I assume the $5mil budget might be for non-football schools and maybe very blue-blooded bball programs like Duke, UK, and UConn where ADs would actually allocate a little more money away from football. A $3mil ceiling is probably closer to reality for most schools. Although the NCAA is essentially a pro league, it's still a dev system for the NBA, NFL, MLB, etc. so a fairer comparison in this case might be the G League (avg salary < $50k) or what lesser players in the EuroLeague make ($300k-$800k in USD). Feels like the college market is still figuring itself out.

I would think that non-football schools could be at a significant advantage here.  They should have the same $20.5M cap as any other school and could spend it all on basketball.  It is unlikely that a non-football school would have the revenue to max it out, but they could more creatively use their athletic budget since player salaries wouldn't be constrained by football.  On the high end you have Kansas paying Bill Self $8M+ and with the rest of his staff that $10M+ in coach salaries, but can only pay players $4M.  If a non-football school could get half that budget they could spend $1.5M on coaches and $5.5M on players and outbid essentially all FBS schools on the top recruits.  

The thing with NBA G league, EuroLeague, minor league baseball, minor league hockey, CFL ect. is that the coaches get developmental/minor league money too.  I seriously doubt any coach/manager in any of those leagues out earns his entire roster.  The top NCAA basketball and football coaches would be in the top 10 coaches' salaries in the NBA and NFL.  Last year 45 D1 basketball coaches made over $3M.  It's a way better gig than coaching in the G League.

Posted
On 10/10/2025 at 1:55 PM, CHROMEBIRD said:

I can 100% see ADs shifting athletic funds to football if there's ever a deficit (although it's literally the job of GMs to manage exactly that). MBB is a distant #2 in funding, but I could see programs granting basketball coaches additional budget if they needed it, with the March Madness expansion to 76 cash grab and all.

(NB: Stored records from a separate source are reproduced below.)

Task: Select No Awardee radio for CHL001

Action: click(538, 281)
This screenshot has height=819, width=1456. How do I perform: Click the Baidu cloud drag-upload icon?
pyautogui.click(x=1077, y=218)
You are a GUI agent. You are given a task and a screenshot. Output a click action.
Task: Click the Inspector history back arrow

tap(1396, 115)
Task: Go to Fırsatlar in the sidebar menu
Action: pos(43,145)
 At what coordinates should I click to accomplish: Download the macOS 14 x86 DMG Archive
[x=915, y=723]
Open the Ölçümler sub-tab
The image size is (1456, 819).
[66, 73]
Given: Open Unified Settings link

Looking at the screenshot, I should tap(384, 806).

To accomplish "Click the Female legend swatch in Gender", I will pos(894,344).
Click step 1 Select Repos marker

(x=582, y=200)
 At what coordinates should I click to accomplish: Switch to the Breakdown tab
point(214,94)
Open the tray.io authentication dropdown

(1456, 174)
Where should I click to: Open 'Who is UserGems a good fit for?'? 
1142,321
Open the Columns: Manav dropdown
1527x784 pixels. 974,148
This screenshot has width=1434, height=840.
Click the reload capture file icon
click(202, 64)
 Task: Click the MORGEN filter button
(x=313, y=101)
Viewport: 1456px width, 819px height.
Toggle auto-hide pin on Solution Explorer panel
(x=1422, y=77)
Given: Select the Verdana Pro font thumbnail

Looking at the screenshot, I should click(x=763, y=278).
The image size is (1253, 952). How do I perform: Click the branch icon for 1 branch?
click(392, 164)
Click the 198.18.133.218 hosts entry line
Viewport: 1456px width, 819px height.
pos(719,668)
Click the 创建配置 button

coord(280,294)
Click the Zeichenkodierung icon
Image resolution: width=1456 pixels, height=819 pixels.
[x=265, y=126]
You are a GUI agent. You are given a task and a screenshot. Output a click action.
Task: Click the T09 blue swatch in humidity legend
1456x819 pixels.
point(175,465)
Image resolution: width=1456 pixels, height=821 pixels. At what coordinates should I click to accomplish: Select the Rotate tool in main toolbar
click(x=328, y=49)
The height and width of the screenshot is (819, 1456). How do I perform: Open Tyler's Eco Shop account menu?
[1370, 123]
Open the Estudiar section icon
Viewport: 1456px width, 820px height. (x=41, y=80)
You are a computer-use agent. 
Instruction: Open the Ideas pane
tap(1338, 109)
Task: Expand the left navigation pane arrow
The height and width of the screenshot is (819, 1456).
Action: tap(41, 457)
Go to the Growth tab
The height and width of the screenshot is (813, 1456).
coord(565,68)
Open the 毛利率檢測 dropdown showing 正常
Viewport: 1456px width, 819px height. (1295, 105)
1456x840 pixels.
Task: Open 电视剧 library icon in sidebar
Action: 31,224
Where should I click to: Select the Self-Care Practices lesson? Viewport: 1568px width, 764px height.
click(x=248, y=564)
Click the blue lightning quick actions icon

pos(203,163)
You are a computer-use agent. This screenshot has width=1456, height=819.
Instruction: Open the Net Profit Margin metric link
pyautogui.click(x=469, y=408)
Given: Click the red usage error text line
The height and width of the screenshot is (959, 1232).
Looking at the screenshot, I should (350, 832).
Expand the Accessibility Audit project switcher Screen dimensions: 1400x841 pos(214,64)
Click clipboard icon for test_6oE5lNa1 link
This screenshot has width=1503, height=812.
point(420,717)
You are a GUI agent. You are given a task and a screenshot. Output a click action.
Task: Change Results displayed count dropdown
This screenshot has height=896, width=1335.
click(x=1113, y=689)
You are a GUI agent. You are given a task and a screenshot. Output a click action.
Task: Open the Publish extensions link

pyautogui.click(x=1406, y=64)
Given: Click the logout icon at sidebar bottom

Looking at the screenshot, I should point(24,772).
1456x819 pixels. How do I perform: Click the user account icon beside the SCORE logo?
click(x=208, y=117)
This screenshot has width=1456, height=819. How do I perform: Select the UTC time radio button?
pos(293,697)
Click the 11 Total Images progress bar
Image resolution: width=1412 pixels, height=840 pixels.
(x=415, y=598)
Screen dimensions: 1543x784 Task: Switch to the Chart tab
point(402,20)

An eye-catching tidbit from the earlier article: "The befuddlement stems from the overwhelming majority of power-conference schools not going north of $4 million (and plenty not exceeding $3 million) [for men's basketball] in revenue sharing. Ergo, theoretically, no team with a projected budget under $5 million should be offering almost any freshman close to $2 million." which is interesting since Bruce Pearl, I think it was, mentioned last season that a player said he'd hop in the portal and transfer if he was offered a $5mil deal. I think the highest valuation (not actual NIL) was Lebron's kid at around $6mil. Just a crazy gap. 

Back to wrestling: if we take the $3-4mil mbb figure from the article and average it to $3.5mil, that already puts P4 programs above a 15-16% share of the $20.5mil cap. Dunno how credible this revenue sharing website is (it looks like it was compiled by some CPA in DC?), but it looks like wrestling is on the higher end, if you could even call it that, of non-revenue sports at 0.6% of programs' budget, or around $127k/yr. That's not a lot of revenue being shared to wrestling, and that number will likely be smaller if football, basketball, hockey, and baseball grab a bigger than expected piece of the pie.  

This doesn't include true NIL deals of course, but $127k allocated to the entire team is pretty far off from some the wild numbers we hear about individual wrestlers being offered.

$127k is not nothing compared to pre NIL.  That is an extra 1-4 scholarships depending on the school.  My understanding is that any scholarship awards in excess of the pre-House limit would count towards the revenue share limit.  So instead of 9.9 scholarships a team could award another $127k in scholarship money.